The tools needed to seek out new worlds out there in space

More than 1,000 exoplanets have now been discovered by the Kepler Space Telescope, announced NASA this month, and the figure continues to climb.

Three of the newly confirmed Kepler planets are thought to lie in the habitable zones of their host stars and are only slightly larger than the Earth.

But the planets found by Kepler are too distant for us to follow them up and characterise them in great depth – so while Kepler gives us a feel for how common are planets like the Earth, the search for life must wait for future discoveries.

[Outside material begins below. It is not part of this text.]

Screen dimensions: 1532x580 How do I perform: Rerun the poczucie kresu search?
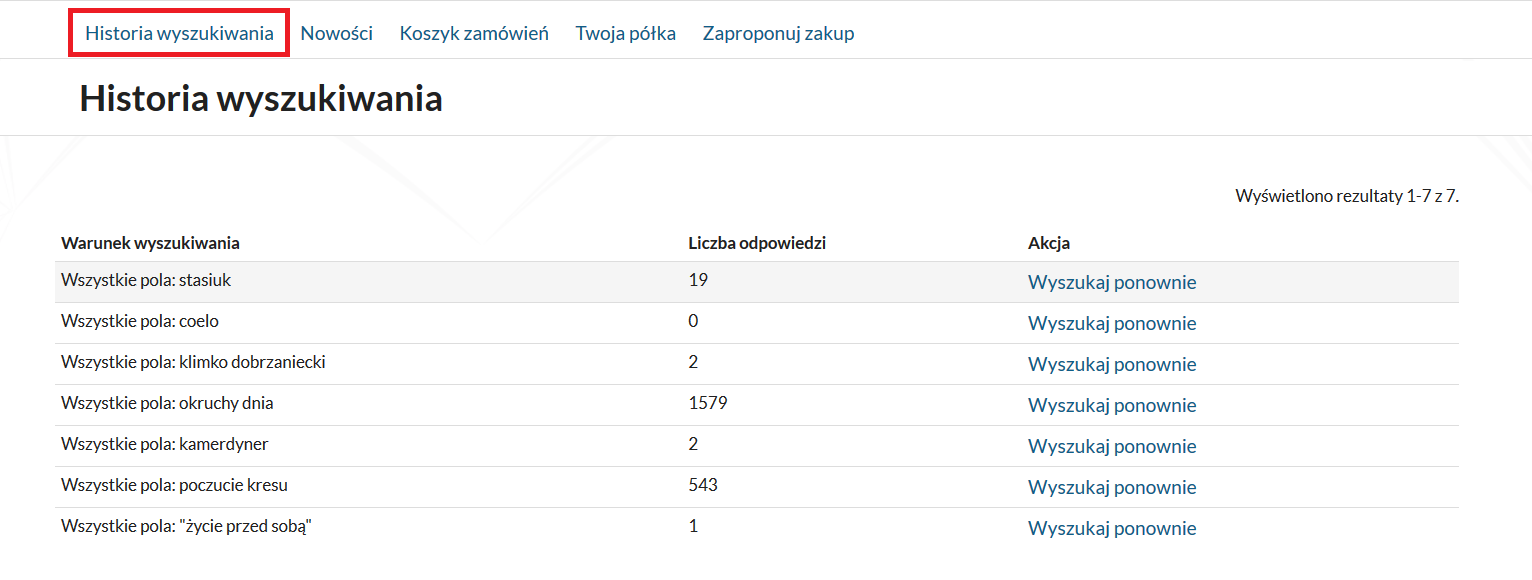click(x=1112, y=487)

A growing catalogue of planets

In the two decades since the first exoplanet was confirmed orbiting a sun-like star (51 Pegasi b), more than 1,500 exoplanets have been found. The number grows ever more rapidly, a result of both improvements in how we search and the length of time we have been looking.

The two main techniques by which we detect exoplanets both rely on observations of periodic behaviours of their host that can only be reasonably explained as the result of unseen planetary companions.

That periodic behaviour is linked to the orbital period of the planet – the host star will only wobble or wink at the frequency at which its planet orbits.

Over the two decades since the first exoplanets were discovered, new technology and improved observational techniques have helped astronomers find more new worlds. This is exemplified by the space-based Kepler mission and its discoveries, which account for two-thirds of the known exoplanet total.

On top of this, Kepler has more than 4,175 candidate exoplanets that await sufficient follow-up observations to be confirmed.

A second life for Kepler

Artist’s impression of the Kepler Space Telescope, discovering new planets transiting a distant star. NASA Ames/ W Stenzel

When the second of the Kepler’s four gyroscope-like reaction wheels failed in May 2013, the first phase of its observing program came to an end.

With only two working reaction wheels, Kepler is no longer able to point continuously at a single part of space.

But by clever use of the two remaining reaction wheels, the telescope has been reorientated so that it now looks in the plane of our solar system. As a result, it is now performing the K2 mission, known as Second Light.

This program will uncover a wealth of new planets, all moving on short-period orbits around their host star. While it is highly unlikely that many will be habitable, this data will be invaluable for astronomers attempting to fully understand how planets form and evolve.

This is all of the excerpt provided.